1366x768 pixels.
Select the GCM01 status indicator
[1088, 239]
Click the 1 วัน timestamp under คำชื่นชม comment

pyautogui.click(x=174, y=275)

• • •

** TASK OBJECTIVE **
Copy out every item above word for word, with no changes.

** SOLUTION TO THE PROBLEM **
1366x768 pixels.
Select the GCM01 status indicator
[1088, 239]
Click the 1 วัน timestamp under คำชื่นชม comment

pyautogui.click(x=174, y=275)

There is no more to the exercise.